Frag + Krak grenades
_______________________
Name: Archmagos Judico Indol ‘The Lord of Fire’

Age: 1583

Forge: Magma Forge

Personality: Judico has a fine tactical mindset but will give up all plans to rescue damaged machinery. He is surprisingly aloof even for a Techpriest and almost all his body is bionics. He rarely speaks and when he does his voice is little more than a whisper. He does not feel any emotions save pain, loyalty and anger. However even these emotions are almost non-existent although when they do surface the result is spectacular and terrifying at the same time. He possesses a strong belief in the divinity of the Omnissiah and so treats every piece of machinery as if it contains a part of his God.

Appearance: Tall and well built, almost Judico's entire body is finely crafted bionics. He wears the typical dragon scale power armour of the Myrmidons only his is more finely crafted than many of his counterparts due to his high rank and he is unique in yet another way that sets him apart from almost every other Infernean Techpriest. He rarely wears his robes when in battle, preferring to show his armour in all its glory. This is also because he has a unique suit of armour. Unlike most Techpriests who only have one hand that can be set on fire he can set his whole suit of armour can be set on fire. This has given him the title ‘The Lord of Fire’.

What to do:
(1) In the character profile, why does Judico treat every piece of machinery the way he does? Answer in one to three sentences.
(2) Return, word for word, the stretch of the character profile from "Personality: Judico has" through "of his God.".
(3) List every emotion that the character profile says Judico feels.

Provided records:
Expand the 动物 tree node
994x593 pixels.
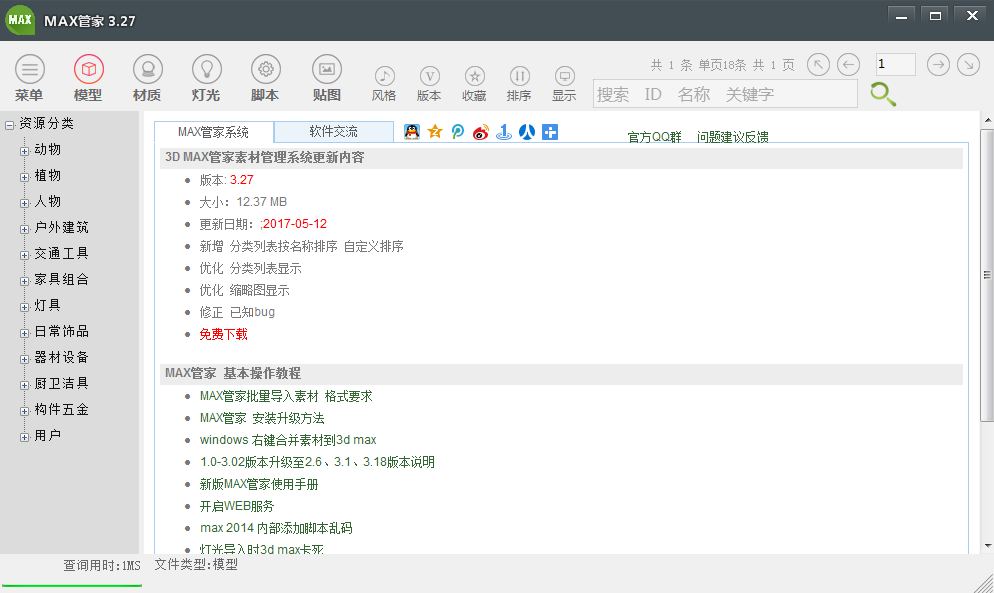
* * *
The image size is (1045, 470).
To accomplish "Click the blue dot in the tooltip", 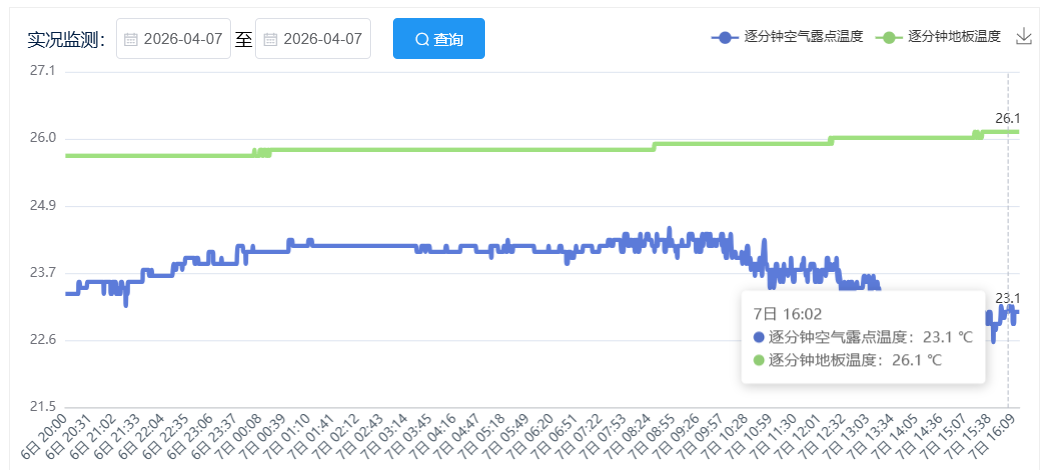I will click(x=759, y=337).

Final answers:
(1) Judico holds a strong belief in the divinity of the Omnissiah. For that reason he treats every piece of machinery as if it contains a part of his God.

(2)
Personality: Judico has a fine tactical mindset but will give up all plans to rescue damaged machinery. He is surprisingly aloof even for a Techpriest and almost all his body is bionics. He rarely speaks and when he does his voice is little more than a whisper. He does not feel any emotions save pain, loyalty and anger. However even these emotions are almost non-existent although when they do surface the result is spectacular and terrifying at the same time. He possesses a strong belief in the divinity of the Omnissiah and so treats every piece of machinery as if it contains a part of his God.

(3)
- pain
- loyalty
- anger